Há quase dois anos, quando era hora de ligar o alerta e tomar providências, o presidente Jair Bolsonaro pediu "patriotismo" aos mercadinhos, para não aumentar preços.
Agora, depois que a inflação cresceu tanto que precisou de dois dígitos para se assentar, pede aos supermercados o "menor lucro possível" - o mesmo que não consegue impor à Petrobras, controlada pela União (não deveria, mas ao menos estaria no seu quintal).
Então, falharam o presidente da República, que, em tese, é eleito para governar o Brasil, o ministro da Economia, Paulo Guedes, que tem responsabilidade direta pela gestão de custos e preços, o Banco Central (BC), cuja missão explícita é controlar a inflação. Sobrou para os supermercados. Agora, o BC se orgulha de ter começado antes de outros países o aperto no juro, mas internamente foi criticado por ter demorado a elevar a Selic e deixar a inflação voltar a dois dígitos.

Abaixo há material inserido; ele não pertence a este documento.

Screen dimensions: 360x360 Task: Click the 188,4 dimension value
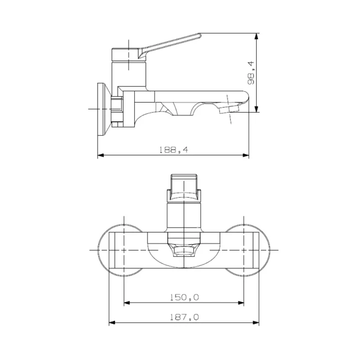pyautogui.click(x=173, y=150)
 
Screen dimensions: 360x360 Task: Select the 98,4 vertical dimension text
pyautogui.click(x=251, y=73)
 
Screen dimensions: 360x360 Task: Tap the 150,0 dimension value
pyautogui.click(x=184, y=297)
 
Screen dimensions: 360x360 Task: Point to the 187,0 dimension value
pyautogui.click(x=184, y=317)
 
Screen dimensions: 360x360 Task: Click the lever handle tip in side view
pyautogui.click(x=200, y=35)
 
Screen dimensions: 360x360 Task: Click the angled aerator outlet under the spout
pyautogui.click(x=229, y=109)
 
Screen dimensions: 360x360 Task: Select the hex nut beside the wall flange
pyautogui.click(x=117, y=112)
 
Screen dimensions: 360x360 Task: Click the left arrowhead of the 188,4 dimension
pyautogui.click(x=100, y=156)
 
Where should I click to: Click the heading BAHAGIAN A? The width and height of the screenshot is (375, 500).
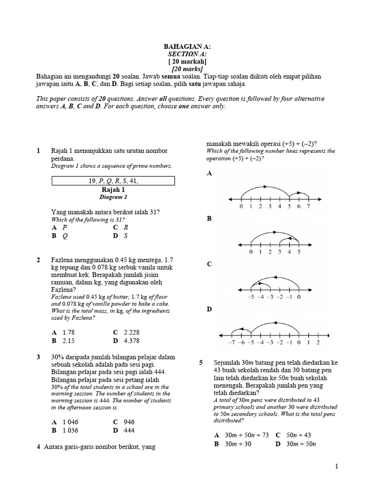click(x=187, y=47)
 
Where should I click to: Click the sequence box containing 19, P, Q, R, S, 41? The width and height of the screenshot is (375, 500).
click(x=113, y=181)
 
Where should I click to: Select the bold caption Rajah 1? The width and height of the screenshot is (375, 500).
click(x=113, y=189)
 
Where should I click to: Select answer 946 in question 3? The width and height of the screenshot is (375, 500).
click(x=128, y=422)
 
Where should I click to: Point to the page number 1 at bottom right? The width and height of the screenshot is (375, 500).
click(x=336, y=467)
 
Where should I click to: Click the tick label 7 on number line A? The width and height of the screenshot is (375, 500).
click(x=308, y=207)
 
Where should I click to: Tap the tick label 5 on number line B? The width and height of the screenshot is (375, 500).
click(x=299, y=252)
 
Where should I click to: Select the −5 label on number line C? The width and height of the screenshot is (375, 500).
click(x=251, y=296)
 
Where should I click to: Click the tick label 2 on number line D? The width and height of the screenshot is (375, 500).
click(x=318, y=342)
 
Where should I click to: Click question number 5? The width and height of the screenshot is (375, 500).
click(x=201, y=363)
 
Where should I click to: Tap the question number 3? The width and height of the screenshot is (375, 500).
click(x=39, y=357)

Em reunião virtual da Associação Brasileira de Supermercados (Abras) na quinta-feira (9), além do pedido presidencial, Guedes havia sugerido "nova tabela de preços, só em 2023" e pausa no aumento de preços por "dois, três meses". As declarações provocaram comparações com os tempos dos "fiscais do Sarney" – cidadãos que vigiavam o cumprimento da tabela de preços congelados do Plano Cruzado, nos anos 1980.

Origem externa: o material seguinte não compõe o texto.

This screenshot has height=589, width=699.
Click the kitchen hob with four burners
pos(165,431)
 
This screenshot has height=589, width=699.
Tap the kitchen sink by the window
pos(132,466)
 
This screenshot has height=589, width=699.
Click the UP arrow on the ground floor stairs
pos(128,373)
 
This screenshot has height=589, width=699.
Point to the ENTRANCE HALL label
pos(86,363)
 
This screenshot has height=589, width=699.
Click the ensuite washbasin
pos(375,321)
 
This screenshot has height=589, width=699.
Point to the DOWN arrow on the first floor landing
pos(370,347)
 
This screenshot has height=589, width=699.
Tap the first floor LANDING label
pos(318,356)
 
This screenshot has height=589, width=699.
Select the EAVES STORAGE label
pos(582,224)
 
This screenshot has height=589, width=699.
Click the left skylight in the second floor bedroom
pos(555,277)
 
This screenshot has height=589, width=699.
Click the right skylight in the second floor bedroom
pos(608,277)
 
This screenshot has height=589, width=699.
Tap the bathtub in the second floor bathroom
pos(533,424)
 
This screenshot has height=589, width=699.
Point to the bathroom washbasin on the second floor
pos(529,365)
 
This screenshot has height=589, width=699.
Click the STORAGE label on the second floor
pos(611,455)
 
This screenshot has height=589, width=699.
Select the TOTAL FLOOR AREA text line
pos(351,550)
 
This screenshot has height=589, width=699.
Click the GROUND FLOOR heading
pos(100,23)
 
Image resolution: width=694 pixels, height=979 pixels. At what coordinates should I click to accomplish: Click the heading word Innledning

Pegou tão mal que, nesta sexta-feira (10), Guedes classificou os fiscais do Sarney como "uma desgraça do Brasil que não pode ser reeditada". Foi tarde. O universo econômico das redes já transmutava o ministro no ex-presidente:
Será que os supermercados também terão de alimentar os 33 milhões de brasileiros que passam fome e compensar a queda no rendimento do trabalho, a menor em uma década? Nesse caso, podemos eleger os supermercados para a Presidência da República.
Inflação é um problema global? É, mas no Brasil é mais alta. Os grandes "culpados" são pandemia e guerra? Em boa parte. Mas quem é eleito para governar precisa cumprir seu papel e assumir sua responsabilidade. Alguma, pelo menos.